Three recent papers that have used combined genomics approaches describe important progress towards the ultimate goal of understanding all genetic changes occurring within specific tumour types.

The Cancer Genome Atlas (TCGA) aims to discover and catalogue major cancer-causing genomic alterations. Glioblastoma is one of the first tumour types to be tackled by this consortium: 206 patient samples were analysed for DNA methylation status, copy-number aberrations and gene expression. This integrative approach identified previously known causative changes as well as novel genetic alterations, such as homozygous deletion of NF1 and PARK2 and amplification of AKT3 .

Of these samples, 91 were selected for sequencing to look for somatic mutations in 601 genes of interest. Altogether, 223 genes were found to have non-silent mutations, and 79 of these genes had more than one mutation. Interestingly, the mutation rate differed markedly between untreated and treated patients, with 7 of the treated patients having a hypermutated phenotype. Based on their findings, the authors identified a potential link between loss of a DNA-repair pathway that generates sensitivity to treatment with an alkylating agent, hypermutation and disruption of the DNA mismatch repair (MMR) pathway. This connection raises the possibility that resistance to the drug in question might arise through selection for MMR pathway mutations.

Another consortium — including Bert Vogelstein, Victor Velculescu and Kenneth Kinzler — performed sequencing and gene expression analyses on glioblastoma and pancreatic cancer samples. After sequencing 20,661 protein-coding genes in 22 human glioblastoma samples, they noted that one sample from a treated patient had 17-fold more alterations than the untreated patients and a dramatically different mutation spectrum. Analysis of the 21 untreated samples revealed a mean of 47 mutations per tumour — less than previously established for colorectal or breast tumours, suggesting that glioblastoma arises after fewer cell divisions than these epithelial cancers.

In the same study, combined assessment of sequencing, copy number and gene expression data identified the mutations most likely to drive cancer development. These included changes to genes involved in the pathways highlighted by the TCGA study, and novel changes in genes that regulate neuron-specific functions. Analysis of individual gene data showed that isocitrate dehydrogenase 1 ( IDH1 ), which is involved in the regulation of oxidative damage through production of NADPH, was mutated in 12% of all samples analysed. Interestingly, this gene seems to be more often mutated in younger patients, and this is correlated with an improved prognosis.

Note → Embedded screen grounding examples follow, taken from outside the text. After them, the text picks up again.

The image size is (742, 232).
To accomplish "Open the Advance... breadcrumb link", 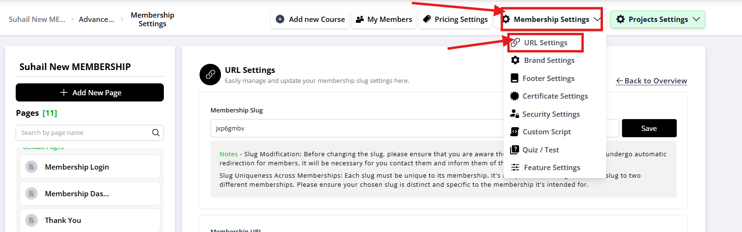I will (96, 20).
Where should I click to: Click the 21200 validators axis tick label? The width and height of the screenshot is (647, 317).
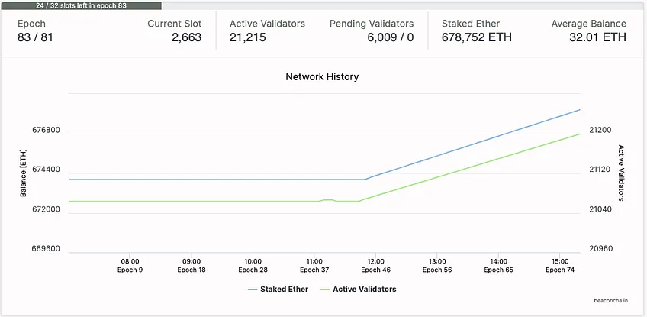tap(600, 130)
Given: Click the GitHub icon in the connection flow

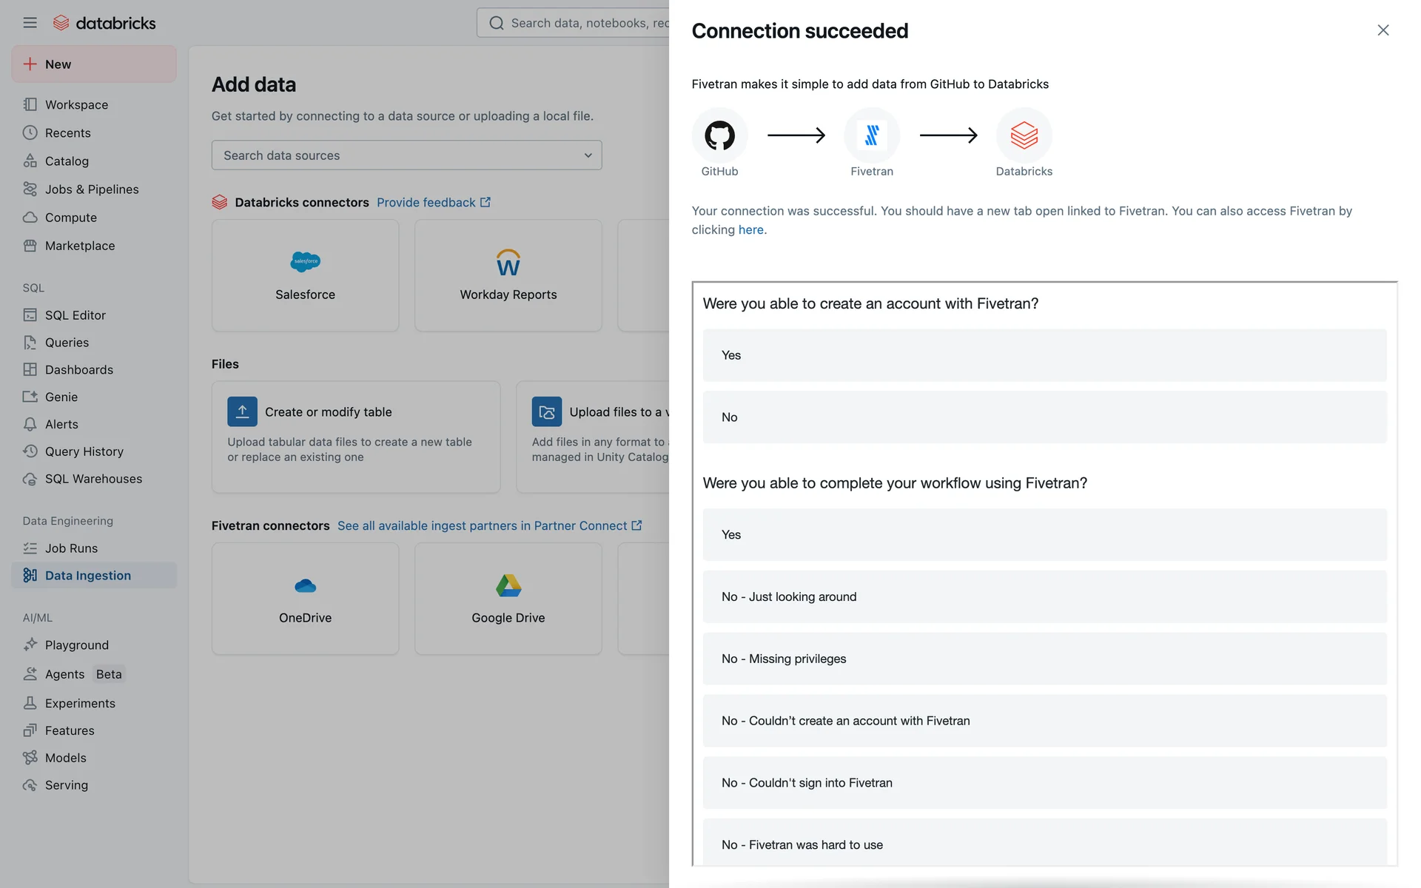Looking at the screenshot, I should point(719,135).
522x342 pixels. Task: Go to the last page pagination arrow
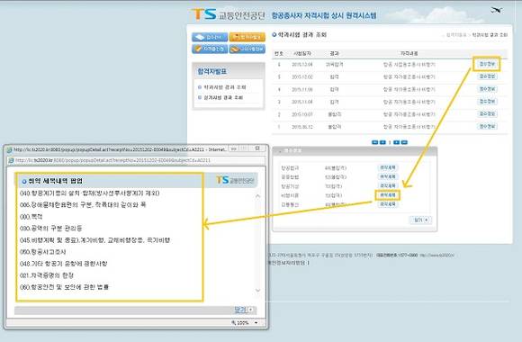pyautogui.click(x=404, y=142)
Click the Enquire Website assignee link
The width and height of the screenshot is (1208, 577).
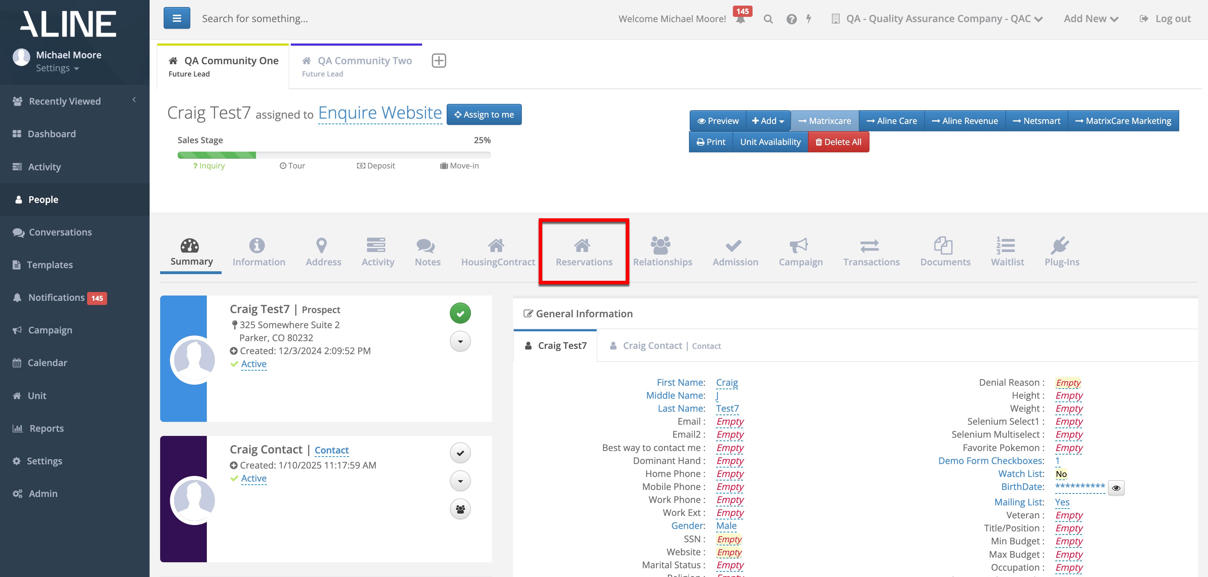(379, 113)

A similar series of analyses in 24 advanced pancreatic adenocarcinoma samples showed that 1,327 of the 20,661 genes sequenced had at least one mutation, with a mean of 48 per tumour. Interestingly, large genomic deletions are commonly found in pancreatic tumours, with CDKN2A (encoding INK4A and ARF), TP53 and SMAD4 being the most likely tumour suppressors to be selected against. Analysis of driver mutations identified a number of genes known to be associated with pancreatic cancer and many that are not. Differential gene expression analyses also showed that 541 genes were overexpressed, 54 of which encode secreted or cell-surface proteins, making them potential diagnostic and therapeutic targets. The authors developed an algorithm to link mutations to cellular pathways and found that, although there are 12 core signalling pathways and processes that are disrupted in pancreatic cancer, the genetic changes responsible for them vary widely between individual tumours. Therefore, therapies that target a pathway rather than a gene are likely to be more effective.

All three papers clearly show that unbiased systematic approaches can lead to a more comprehensive understanding of the changes that occur during tumour development and treatment.